In this section, the impact of increased wind farm on the IGE of test benchmark will be investigated. In Case 2, there are 100 DFIG-based wind turbines in the wind farm at the beginning, and the output power of each wind turbine is 1.5 MW. Then, the number of wind turbines increases from 100 to 200, and the number of replaced generators in GEN 2 increases from 2 to 4 accordingly. During the above process, the control parameter *K* _{p2} is fixed at 0.0025.

## 7 Conclusions

This paper has conducted a SSR analysis of the T-G unit when some conventional power plants were replaced by a DFIG-based wind farm. The influences of the wind farm on the TI and IGE of the T-G unit have been investigated. To evaluate the impacts, the IEEE FBM has been modified. Then, the eigenvalue analysis has been conducted based on the detailed mathematical model of the test benchmark. The results of the eigenvalue analysis have also been verified through the time domain simulations in the PSCAD/EMTDC.

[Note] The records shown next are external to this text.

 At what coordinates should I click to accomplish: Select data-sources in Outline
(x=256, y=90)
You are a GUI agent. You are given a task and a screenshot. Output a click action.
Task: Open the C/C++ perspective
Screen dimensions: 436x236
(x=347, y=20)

The replacement of conventional power plants by the DFIG-based wind farm has a negative effect on the TI of the T-G unit, and it can be summarized as follows.

1) The larger the wind farm capacity, the less damping of the torsional oscillation.

2) The inner current controller of RSC have a significant impact on TI. The smaller proportional gain of the controller, the better damping of the torsional oscillation.

3) The higher the rotating speed of the DFIG, the less damping of the torsional oscillation.

On the other hand, the impact of replacement on the IGE depends on the compensation level. When the compensation level is high and the system is excited to lose its stability, the DFIG-based wind farm makes the oscillation even worse. When the compensation level is low enough to maintain the stability under the fault, the wind farm improves the damping of the oscillation. Meanwhile, the IGE will be worse if more conventional power plants are substituted by DFIG-based wind farms.